START

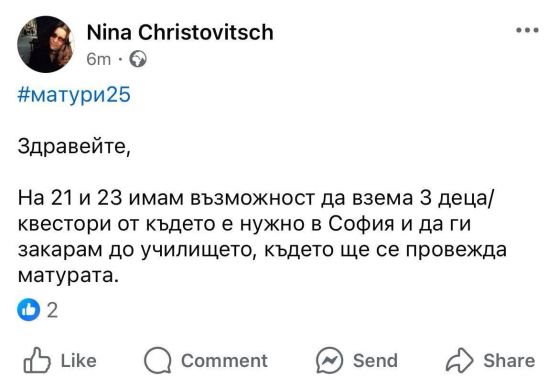Open the #матури25 hashtag link
559x388 pixels.
[74, 95]
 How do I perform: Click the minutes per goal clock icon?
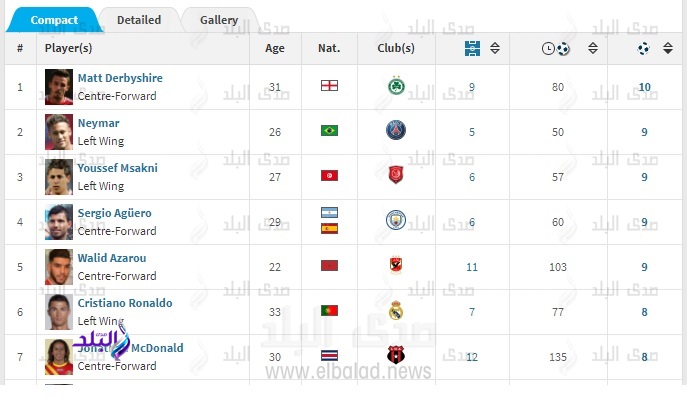(548, 48)
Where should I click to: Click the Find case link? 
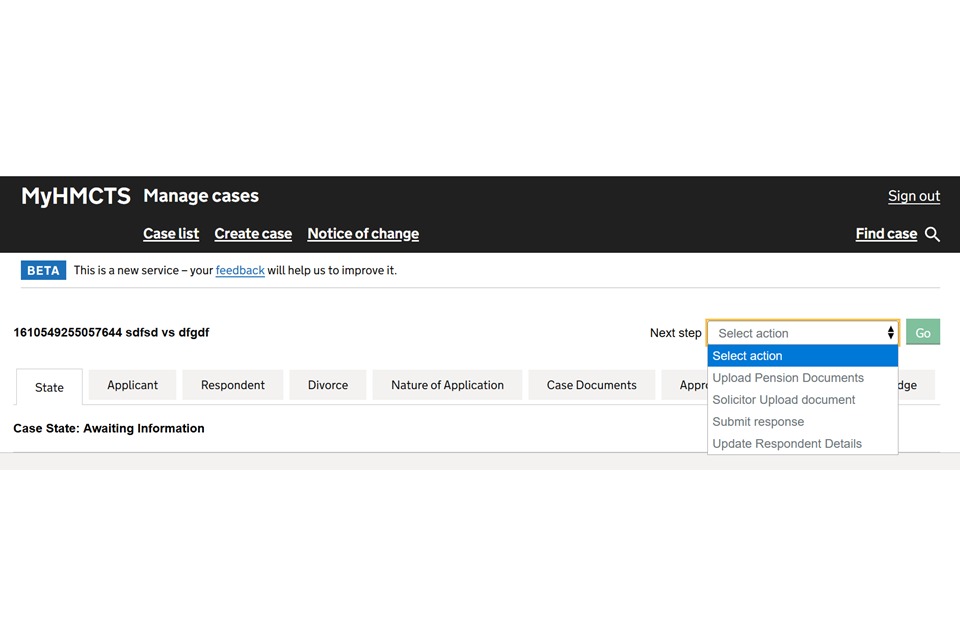pos(886,234)
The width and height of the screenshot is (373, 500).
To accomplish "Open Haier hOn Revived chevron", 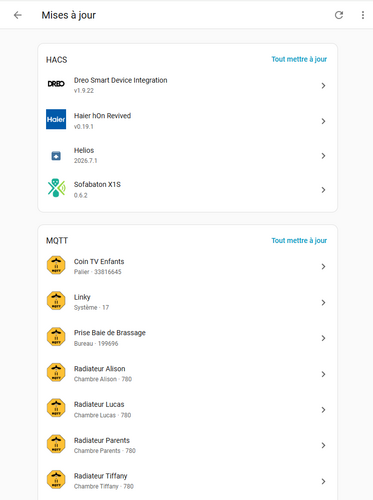I will point(323,121).

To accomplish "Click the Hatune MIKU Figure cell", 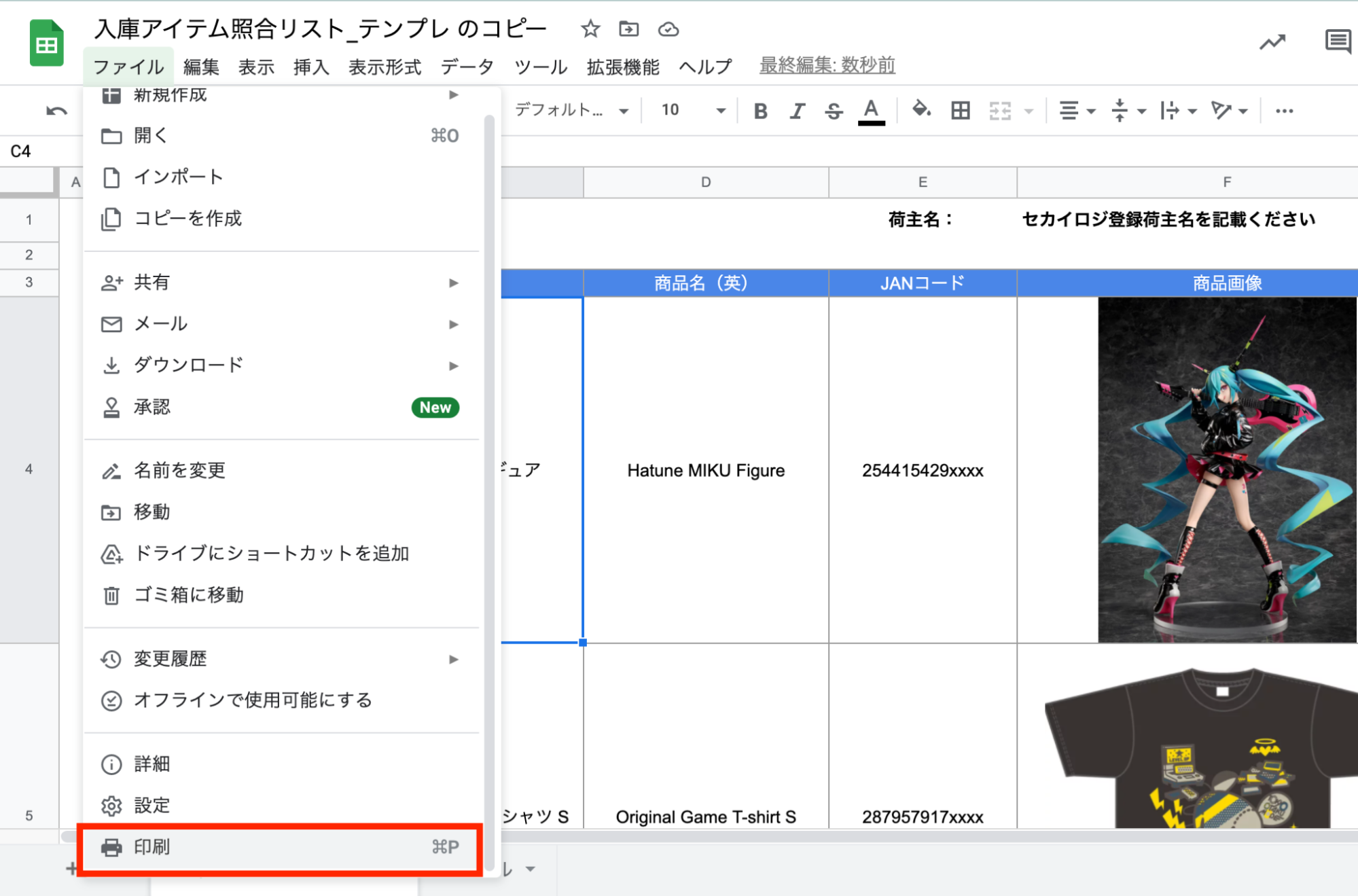I will point(705,470).
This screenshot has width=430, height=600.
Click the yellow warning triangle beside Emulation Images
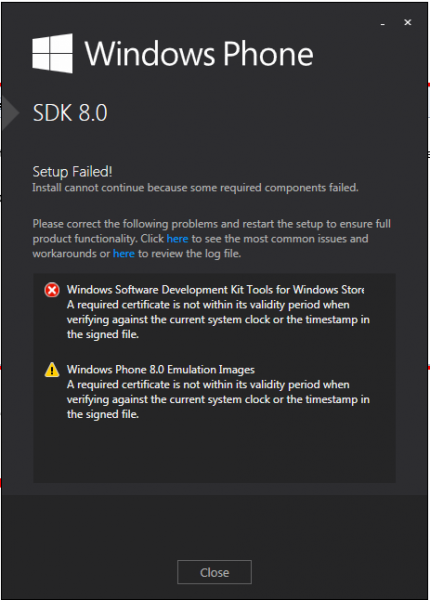click(52, 370)
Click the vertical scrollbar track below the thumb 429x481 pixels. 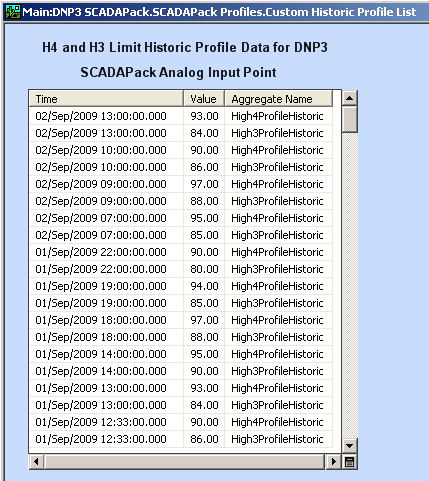(x=349, y=285)
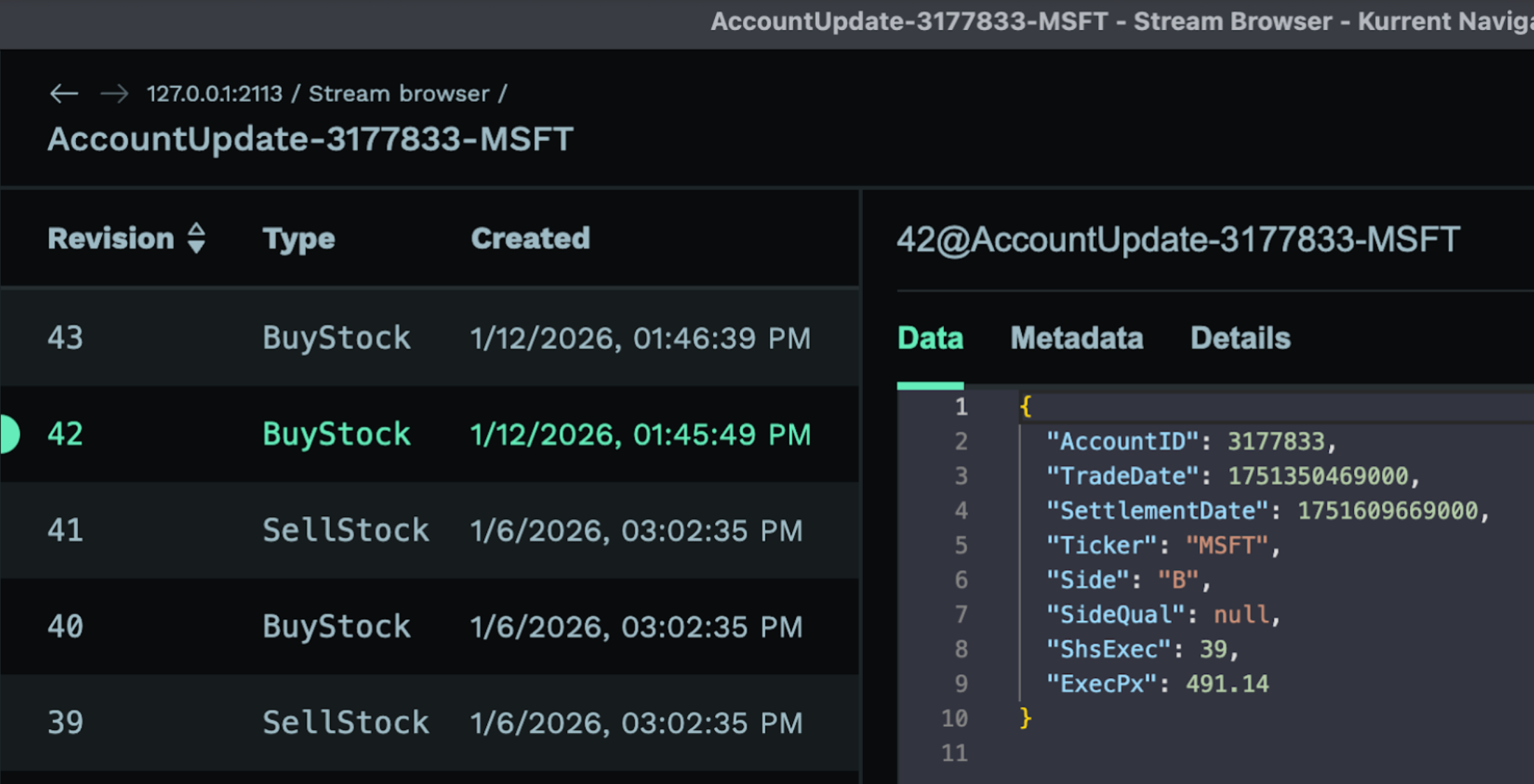The height and width of the screenshot is (784, 1534).
Task: Select revision 39 SellStock event row
Action: pyautogui.click(x=429, y=723)
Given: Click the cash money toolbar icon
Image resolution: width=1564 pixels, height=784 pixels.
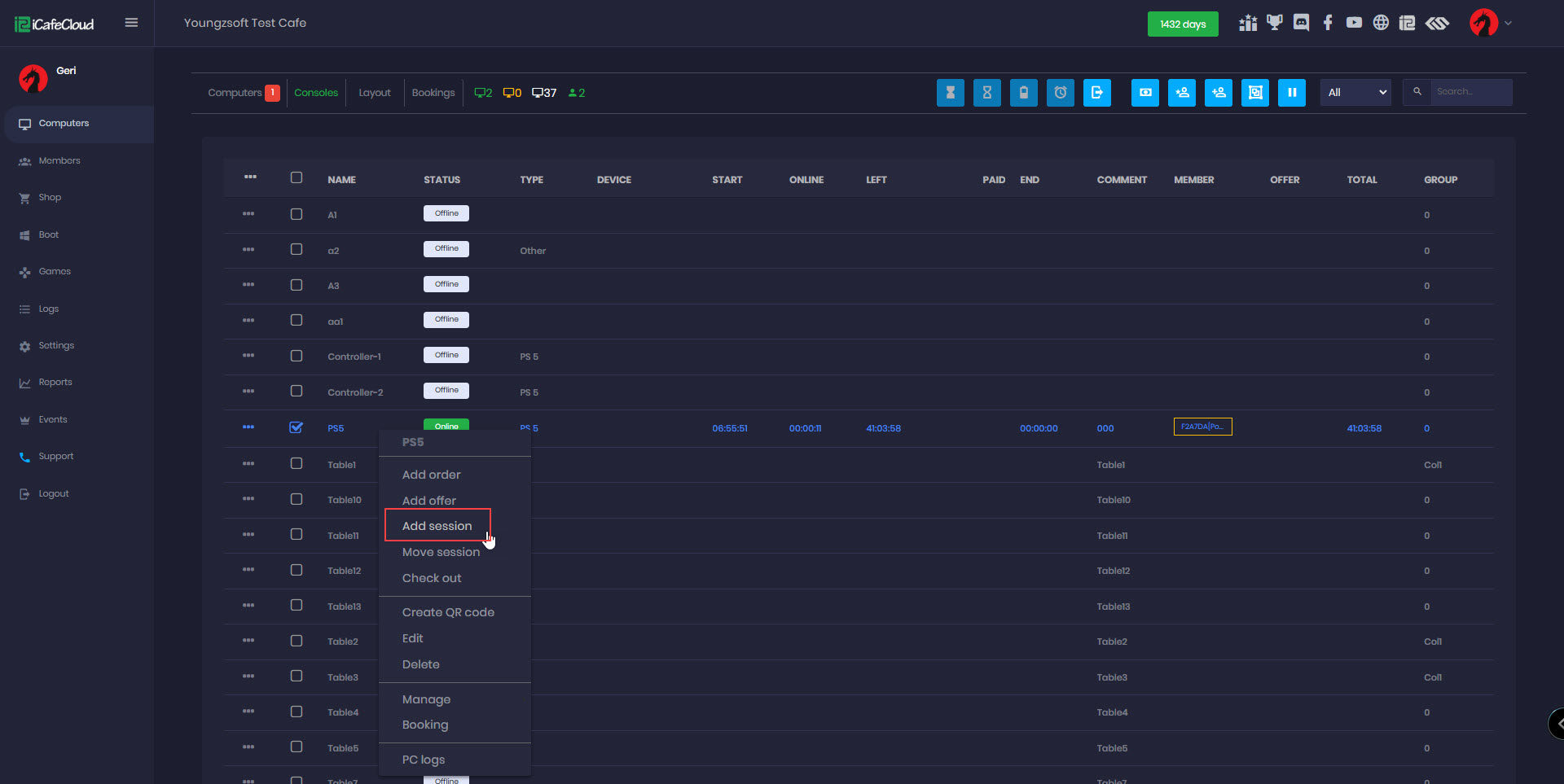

END

# [Exercise]
Retype the data from its first line through the line containing "pos(886,234)", both included, and leave the pictures out.

# [Result]
Open the #матури25 hashtag link
559x388 pixels.
[74, 95]
 How do I perform: Click the minutes per goal clock icon?
(548, 48)
Where should I click to: Click the Find case link? 
pos(886,234)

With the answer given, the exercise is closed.